Dataset entries
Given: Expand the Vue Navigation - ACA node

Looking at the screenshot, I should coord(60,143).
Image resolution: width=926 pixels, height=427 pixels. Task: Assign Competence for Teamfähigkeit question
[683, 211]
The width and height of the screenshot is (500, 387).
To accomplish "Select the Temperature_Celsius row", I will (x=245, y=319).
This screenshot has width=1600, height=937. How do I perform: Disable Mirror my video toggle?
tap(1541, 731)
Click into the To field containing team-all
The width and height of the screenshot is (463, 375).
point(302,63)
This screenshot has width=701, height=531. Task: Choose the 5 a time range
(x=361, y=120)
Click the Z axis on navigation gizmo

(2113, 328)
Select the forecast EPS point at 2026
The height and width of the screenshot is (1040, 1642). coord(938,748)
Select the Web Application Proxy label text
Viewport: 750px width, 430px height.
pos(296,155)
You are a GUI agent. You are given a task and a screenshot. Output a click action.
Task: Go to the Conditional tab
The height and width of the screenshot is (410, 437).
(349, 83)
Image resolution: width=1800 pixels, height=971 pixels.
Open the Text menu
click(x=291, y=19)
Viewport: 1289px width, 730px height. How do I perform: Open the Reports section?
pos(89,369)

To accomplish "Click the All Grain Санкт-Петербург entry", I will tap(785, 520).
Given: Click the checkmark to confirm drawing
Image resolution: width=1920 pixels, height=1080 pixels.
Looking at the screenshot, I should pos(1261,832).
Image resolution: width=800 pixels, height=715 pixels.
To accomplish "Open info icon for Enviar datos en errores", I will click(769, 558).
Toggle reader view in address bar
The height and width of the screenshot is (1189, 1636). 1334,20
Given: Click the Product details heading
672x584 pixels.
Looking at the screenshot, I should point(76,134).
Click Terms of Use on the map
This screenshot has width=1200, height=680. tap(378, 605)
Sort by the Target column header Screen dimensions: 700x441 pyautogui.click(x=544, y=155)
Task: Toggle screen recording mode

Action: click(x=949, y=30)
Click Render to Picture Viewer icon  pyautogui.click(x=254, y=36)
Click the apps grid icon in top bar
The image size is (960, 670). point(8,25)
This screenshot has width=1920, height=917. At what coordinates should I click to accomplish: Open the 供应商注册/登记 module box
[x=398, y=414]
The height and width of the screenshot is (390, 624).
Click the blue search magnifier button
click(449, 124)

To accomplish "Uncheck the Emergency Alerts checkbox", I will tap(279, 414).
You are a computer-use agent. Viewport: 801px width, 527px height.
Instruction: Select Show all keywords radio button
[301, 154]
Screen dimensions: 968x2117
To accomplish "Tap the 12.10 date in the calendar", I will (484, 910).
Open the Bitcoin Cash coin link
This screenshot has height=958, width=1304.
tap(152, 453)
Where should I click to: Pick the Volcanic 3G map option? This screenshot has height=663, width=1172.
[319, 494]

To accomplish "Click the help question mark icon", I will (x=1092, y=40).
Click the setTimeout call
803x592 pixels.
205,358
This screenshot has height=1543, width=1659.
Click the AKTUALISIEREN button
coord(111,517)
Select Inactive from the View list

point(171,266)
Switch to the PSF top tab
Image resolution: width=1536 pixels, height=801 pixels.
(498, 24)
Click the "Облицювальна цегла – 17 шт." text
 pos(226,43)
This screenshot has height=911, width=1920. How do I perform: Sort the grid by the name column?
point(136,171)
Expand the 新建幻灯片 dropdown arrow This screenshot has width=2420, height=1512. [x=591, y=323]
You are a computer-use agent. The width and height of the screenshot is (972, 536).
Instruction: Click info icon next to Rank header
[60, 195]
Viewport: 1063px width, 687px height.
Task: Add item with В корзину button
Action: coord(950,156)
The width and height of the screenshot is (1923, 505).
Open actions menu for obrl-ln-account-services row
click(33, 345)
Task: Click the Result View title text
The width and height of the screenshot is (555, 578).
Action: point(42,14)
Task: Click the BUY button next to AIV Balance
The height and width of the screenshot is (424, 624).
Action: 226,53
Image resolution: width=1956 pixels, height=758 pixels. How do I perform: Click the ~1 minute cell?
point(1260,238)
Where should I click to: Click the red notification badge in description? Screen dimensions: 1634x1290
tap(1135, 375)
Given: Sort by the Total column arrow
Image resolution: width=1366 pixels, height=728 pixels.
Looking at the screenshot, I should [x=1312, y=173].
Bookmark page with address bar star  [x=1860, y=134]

» **EXERCISE**:
Recast every line of the items above as a Markdown table with the columns Row and Line. Number the rows and skip blank lines.

» **EXERCISE SOLUTION**:
| Row | Line |
|---|---|
| 1 | Given: Expand the Vue Navigation - ACA node |
| 2 | Looking at the screenshot, I should coord(60,143). |
| 3 | Image resolution: width=926 pixels, height=427 pixels. Task: Assign Competence for Teamfähigkeit question |
| 4 | [683, 211] |
| 5 | The width and height of the screenshot is (500, 387). |
| 6 | To accomplish "Select the Temperature_Celsius row", I will (x=245, y=319). |
| 7 | This screenshot has width=1600, height=937. How do I perform: Disable Mirror my video toggle? |
| 8 | tap(1541, 731) |
| 9 | Click into the To field containing team-all |
| 10 | The width and height of the screenshot is (463, 375). |
| 11 | point(302,63) |
| 12 | This screenshot has width=701, height=531. Task: Choose the 5 a time range |
| 13 | (x=361, y=120) |
| 14 | Click the Z axis on navigation gizmo |
| 15 | (2113, 328) |
| 16 | Select the forecast EPS point at 2026 |
| 17 | The height and width of the screenshot is (1040, 1642). coord(938,748) |
| 18 | Select the Web Application Proxy label text |
| 19 | Viewport: 750px width, 430px height. |
| 20 | pos(296,155) |
| 21 | You are a GUI agent. You are given a task and a screenshot. Output a click action. |
| 22 | Task: Go to the Conditional tab |
| 23 | The height and width of the screenshot is (410, 437). |
| 24 | (349, 83) |
| 25 | Image resolution: width=1800 pixels, height=971 pixels. |
| 26 | Open the Text menu |
| 27 | click(x=291, y=19) |
| 28 | Viewport: 1289px width, 730px height. How do I perform: Open the Reports section? |
| 29 | pos(89,369) |
| 30 | To accomplish "Click the All Grain Санкт-Петербург entry", I will tap(785, 520). |
| 31 | Given: Click the checkmark to confirm drawing |
| 32 | Image resolution: width=1920 pixels, height=1080 pixels. |
| 33 | Looking at the screenshot, I should pos(1261,832). |
| 34 | Image resolution: width=800 pixels, height=715 pixels. |
| 35 | To accomplish "Open info icon for Enviar datos en errores", I will click(769, 558). |
| 36 | Toggle reader view in address bar |
| 37 | The height and width of the screenshot is (1189, 1636). 1334,20 |
| 38 | Given: Click the Product details heading |
| 39 | 672x584 pixels. |
| 40 | Looking at the screenshot, I should point(76,134). |
| 41 | Click Terms of Use on the map |
| 42 | This screenshot has width=1200, height=680. tap(378, 605) |
| 43 | Sort by the Target column header Screen dimensions: 700x441 pyautogui.click(x=544, y=155) |
| 44 | Task: Toggle screen recording mode |
| 45 | Action: click(x=949, y=30) |
| 46 | Click Render to Picture Viewer icon  pyautogui.click(x=254, y=36) |
| 47 | Click the apps grid icon in top bar |
| 48 | The image size is (960, 670). point(8,25) |
| 49 | This screenshot has width=1920, height=917. At what coordinates should I click to accomplish: Open the 供应商注册/登记 module box |
| 50 | [x=398, y=414] |
| 51 | The height and width of the screenshot is (390, 624). |
| 52 | Click the blue search magnifier button |
| 53 | click(449, 124) |
| 54 | To accomplish "Uncheck the Emergency Alerts checkbox", I will tap(279, 414). |
| 55 | You are a computer-use agent. Viewport: 801px width, 527px height. |
| 56 | Instruction: Select Show all keywords radio button |
| 57 | [301, 154] |
| 58 | Screen dimensions: 968x2117 |
| 59 | To accomplish "Tap the 12.10 date in the calendar", I will (484, 910). |
| 60 | Open the Bitcoin Cash coin link |
| 61 | This screenshot has height=958, width=1304. |
| 62 | tap(152, 453) |
| 63 | Where should I click to: Pick the Volcanic 3G map option? This screenshot has height=663, width=1172. |
| 64 | [319, 494] |
| 65 | To accomplish "Click the help question mark icon", I will (x=1092, y=40). |
| 66 | Click the setTimeout call |
| 67 | 803x592 pixels. |
| 68 | 205,358 |
| 69 | This screenshot has height=1543, width=1659. |
| 70 | Click the AKTUALISIEREN button |
| 71 | coord(111,517) |
| 72 | Select Inactive from the View list |
| 73 | point(171,266) |
| 74 | Switch to the PSF top tab |
| 75 | Image resolution: width=1536 pixels, height=801 pixels. |
| 76 | (498, 24) |
| 77 | Click the "Облицювальна цегла – 17 шт." text |
| 78 |  pos(226,43) |
| 79 | This screenshot has height=911, width=1920. How do I perform: Sort the grid by the name column? |
| 80 | point(136,171) |
| 81 | Expand the 新建幻灯片 dropdown arrow This screenshot has width=2420, height=1512. [x=591, y=323] |
| 82 | You are a computer-use agent. The width and height of the screenshot is (972, 536). |
| 83 | Instruction: Click info icon next to Rank header |
| 84 | [60, 195] |
| 85 | Viewport: 1063px width, 687px height. |
| 86 | Task: Add item with В корзину button |
| 87 | Action: coord(950,156) |
| 88 | The width and height of the screenshot is (1923, 505). |
| 89 | Open actions menu for obrl-ln-account-services row |
| 90 | click(33, 345) |
| 91 | Task: Click the Result View title text |
| 92 | The width and height of the screenshot is (555, 578). |
| 93 | Action: point(42,14) |
| 94 | Task: Click the BUY button next to AIV Balance |
| 95 | The height and width of the screenshot is (424, 624). |
| 96 | Action: 226,53 |
| 97 | Image resolution: width=1956 pixels, height=758 pixels. How do I perform: Click the ~1 minute cell? |
| 98 | point(1260,238) |
| 99 | Where should I click to: Click the red notification badge in description? Screen dimensions: 1634x1290 |
| 100 | tap(1135, 375) |
| 101 | Given: Sort by the Total column arrow |
| 102 | Image resolution: width=1366 pixels, height=728 pixels. |
| 103 | Looking at the screenshot, I should [x=1312, y=173]. |
| 104 | Bookmark page with address bar star  [x=1860, y=134] |